Our analysis revealed substantial variation in swelling size between individuals, much of which remained unaccounted for by the variables we examined. That is, significant between-individual differences in swelling size persisted even when controlling for within-cycle and within-individual variation. This is an important step toward a complete description of how primate sexual swellings vary because, while other studies have made attempts to describe inter-individual variation (Domb and Pagel 2001; Huchard et al. 2009a, b), this study is the first to control for several potentially confounding factors.

Several variables might influence this inter-individual variation, including differences in body size, genetic variation, or differences in endogenous hormones. We tried to measure body size using the same photographic technique that we used to measure swelling size, but we concluded that within-individual error in these measurements was too great enough to warrant analyzing them (see Online Resource 5). Nonetheless, if males can assess whether a female’s swellings are particularly large for her body size, this might represent somewhat more refined information than simply absolute swelling size. Currently, we have no direct evidence to indicate whether absolute swelling size or swelling size relative to body size is the more relevant signal, but we anticipate that subsequent studies of male response to swelling size will reveal this information. If genetic variation influences variation in swelling size, important genetic differences might be found in insulin/IgF receptor genes; a recent study hypothesizes that sexually selected are most likely to exploit the insulin/IgF pathway (Emlen et al. 2012). Indeed, one study has already indicated that swellings may sometimes reveal information about genes related to immune function (Huchard et al. 2010). Similarly, because circulating levels of estrogen drive the increase in swelling size (Ozasa and Gould 1982; Onouchi and Kato 1983), genetic variation in estrogen receptor genes and their associated regulatory regions may be important determinants of swelling size. Finally, inter-individual variation in swelling size may reflect enduring differences in circulating levels of hormones, or receptor density in the tissue involved.
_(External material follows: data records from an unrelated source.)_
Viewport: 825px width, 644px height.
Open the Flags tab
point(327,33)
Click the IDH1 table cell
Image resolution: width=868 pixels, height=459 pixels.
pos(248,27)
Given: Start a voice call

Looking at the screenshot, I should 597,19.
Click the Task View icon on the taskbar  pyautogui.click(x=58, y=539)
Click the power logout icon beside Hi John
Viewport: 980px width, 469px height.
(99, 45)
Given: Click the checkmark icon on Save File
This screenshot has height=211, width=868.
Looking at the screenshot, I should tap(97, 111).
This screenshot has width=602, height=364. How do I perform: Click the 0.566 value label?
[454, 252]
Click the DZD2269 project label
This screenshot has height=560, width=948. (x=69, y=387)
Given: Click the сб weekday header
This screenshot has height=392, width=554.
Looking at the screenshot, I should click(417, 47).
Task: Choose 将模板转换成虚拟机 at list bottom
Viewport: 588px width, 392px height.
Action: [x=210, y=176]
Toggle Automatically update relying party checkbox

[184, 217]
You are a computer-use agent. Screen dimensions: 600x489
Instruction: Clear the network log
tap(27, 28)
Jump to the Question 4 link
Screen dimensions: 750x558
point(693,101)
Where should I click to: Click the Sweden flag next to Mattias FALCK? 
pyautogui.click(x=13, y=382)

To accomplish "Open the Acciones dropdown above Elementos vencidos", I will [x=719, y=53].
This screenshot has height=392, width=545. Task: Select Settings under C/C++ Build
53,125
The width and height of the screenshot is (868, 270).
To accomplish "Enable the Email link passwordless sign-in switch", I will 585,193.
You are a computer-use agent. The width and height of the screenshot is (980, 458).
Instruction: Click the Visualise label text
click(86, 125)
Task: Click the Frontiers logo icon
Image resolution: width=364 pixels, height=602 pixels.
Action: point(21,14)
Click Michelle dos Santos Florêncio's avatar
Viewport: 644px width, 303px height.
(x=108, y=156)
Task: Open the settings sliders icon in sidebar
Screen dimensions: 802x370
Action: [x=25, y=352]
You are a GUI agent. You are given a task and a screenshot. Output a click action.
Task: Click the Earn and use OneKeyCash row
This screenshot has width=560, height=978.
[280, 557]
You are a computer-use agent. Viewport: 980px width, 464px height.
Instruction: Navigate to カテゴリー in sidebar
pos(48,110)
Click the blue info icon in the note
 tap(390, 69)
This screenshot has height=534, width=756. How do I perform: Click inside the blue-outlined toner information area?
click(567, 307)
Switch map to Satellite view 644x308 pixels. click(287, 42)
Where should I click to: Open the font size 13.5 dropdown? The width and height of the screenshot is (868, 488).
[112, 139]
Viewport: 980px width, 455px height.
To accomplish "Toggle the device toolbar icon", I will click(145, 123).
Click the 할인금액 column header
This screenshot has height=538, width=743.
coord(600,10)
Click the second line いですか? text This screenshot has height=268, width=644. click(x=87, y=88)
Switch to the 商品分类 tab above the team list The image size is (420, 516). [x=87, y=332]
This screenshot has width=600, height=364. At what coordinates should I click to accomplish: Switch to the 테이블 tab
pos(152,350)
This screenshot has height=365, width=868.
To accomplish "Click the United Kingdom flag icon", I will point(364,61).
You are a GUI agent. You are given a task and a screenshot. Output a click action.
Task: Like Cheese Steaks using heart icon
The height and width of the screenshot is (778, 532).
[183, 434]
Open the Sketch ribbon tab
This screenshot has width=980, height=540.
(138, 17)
Taken together, our study suggests that sexual swellings potentially signal multiple types of information relevant to fertility. They may signal the probability of conception, as it is influenced both by the cycle-distance from a female’s most recent pregnancy and by access to nutritional resources. Similarly, changes in swelling size within a female or differences in swelling size between females may reflect age dependent changes in fertility. Finally, swelling size may indicate enduring differences in fertility between females.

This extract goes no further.